Directed by Luchino Visconti. Written by Suso Cecchi D’Amico and Luchino Visconti
Senso is defined by its opulence. To start, the opening scene set at the opera in Venice is more extravagant than most movies’ climaxes: the drama of the ongoing performance as a backdrop, the gorgeous gowns and outfits donned by the cast, the lavish number of extras, and Visconti’s enamored direction giving time and space to it all. Grandeur in every way.

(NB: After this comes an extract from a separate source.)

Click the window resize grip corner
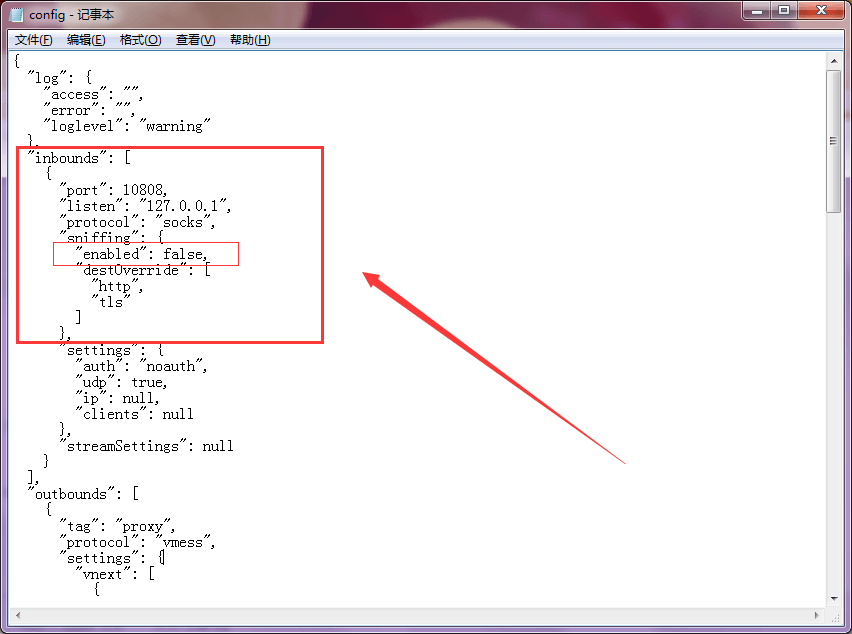[x=834, y=616]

Despite that opulence, you’ll remember Senso for how it all comes to ruin. Alida Valli plays Countess Livia Serpieri, who’s watching the opera from a box she shares with her dusty husband and the top brass of the Austrian army occupying Venice. She’s in a precarious spot, since her cousin’s a leader of the Italian resistance, and war’s on the horizon. That spot becomes even more precarious when her cousin gets into it with an Austrian officer, forcing her to run interference. Soon, her acquaintance with the officer explodes into something much more forceful and calamitous.

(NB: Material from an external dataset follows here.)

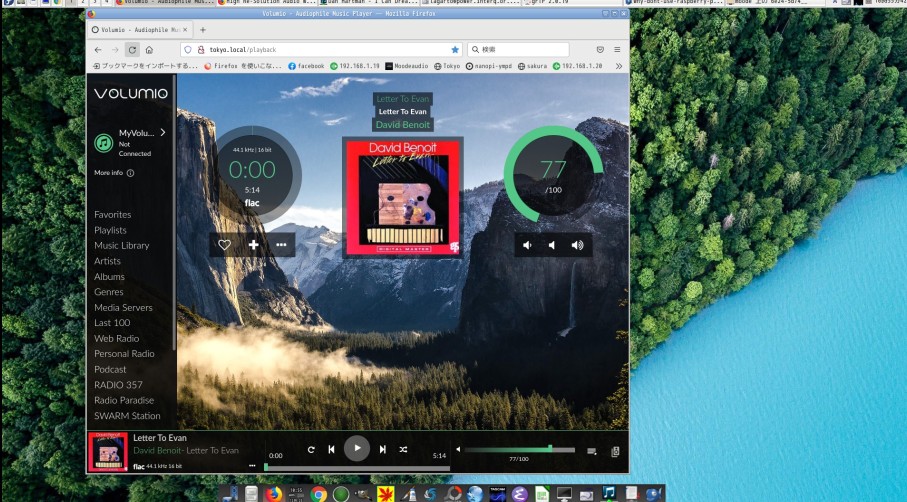Expand the MyVolumio account chevron
This screenshot has height=502, width=907.
[163, 132]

A doomed romance of epic proportions, Luchino Visconti’s Senso is a true masterpiece of abundance. The grandeur and detail of its settings, the fabulousness of its costumes, many of which require four hands to remove and put on, the magnificence of its coloring, deep and rich. Some movies are defined by their excess, how they go over the top with their sense of humor, the ferocity of their action, or their poetic opacity. Senso, in how it awakens every sense with luxurious abundance, is of that winning excess. An almost impossible treasure trove of splendor.
Its story is equally grandiose to the point of bombastic. It’s a story of a foolish love, the kind that has lovers throw themselves at the other’s feet. A love that’s an all-consuming obsession, inspiring a ruinous devotion stripped of sense and sensibility. It’s what Edith Piaf sang about in “Hymne à l’amour” telling us she’d deny her friends and homeland for this love. It takes nothing less in settings such as this.
It demands a ferocious performance from Valli. With complete abandon, she takes a leap of faith and trusts Visconti her fireworks will be matched in intensity by everything else. Anything less, and Livia’s tragedy will feel halfhearted and fatigued. A role like Livia is like a great climactic opera solo – you have to belt it and the delivery has to reach all the way down past your gut.
Not everything is larger than life. Visconti is a master of the sensual, and he seduces you with the gentle, worshiping lift of a veil, with whispered lines, spoken as if only meant for lovers’ ears, and with the charged breathless space between circling lovebirds.
All this subtlety among the glittering splendor is what makes Senso an all-time great story of love’s terrible power. An ornate piece of art, a full-breasted drama in the true sense of the word, a tour de force that only builds in strength, sweeping you along on a soaring tale destined for flames.